Hacker News new | ask | show | jobs
by iosifnicolae2 125 days ago
The idea behind this spec is to give users full access to their own data. For example, ORM-backed data could be consumed by an MCP server, an autonomous agent, or a vibe-coded app. The goal is to make the data layer flexible and interoperable so that any client can build on top of it. Looking ahead, I believe the best product managers will be the end users themselves. They'll want to vibe-code their own frontends and connect them to a secure backend.

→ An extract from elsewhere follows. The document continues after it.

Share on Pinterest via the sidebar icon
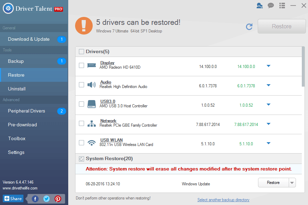The height and width of the screenshot is (205, 308). [x=58, y=199]
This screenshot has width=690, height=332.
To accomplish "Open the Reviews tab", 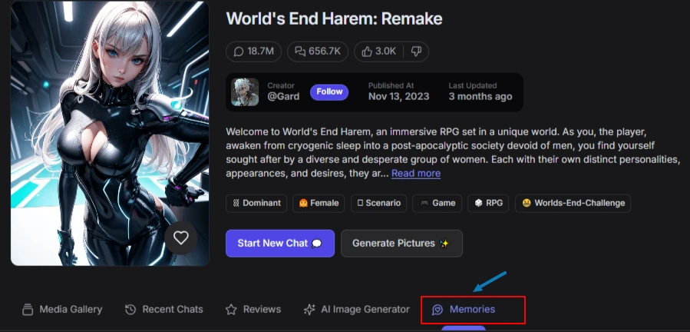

That raises a key question: how do we design a backend that's secure, safe, and robust enough to support a wide range of use cases while still being extensible enough for user-driven customization?
1 comments
carlual 125 days ago
This closely aligns with what I expect ZenStack could help in the AI era, which you could tell from the two demos I created :

-[MCP](https://zenstack.dev/blog/database-to-mcp)

-[Agent](https://zenstack.dev/blog/ai-agen)

From my experience, a declarative and flexible AuthZ layer is the cornerstone of everything.

link
iosifnicolae2 125 days ago
There are a few differences between ZenStack and the proposed specs — see this comparison: https://claude-zenstack-comparison-page-8lwqi-superapp-docs....
link
carlual 124 days ago
That's really a honest and thoroughly comparsion, thanks for sharing!

To be clear, what I mean is the goal that it could be consumed by an MCP server, an autonomous agent, or a vibe-coded app are the same.

link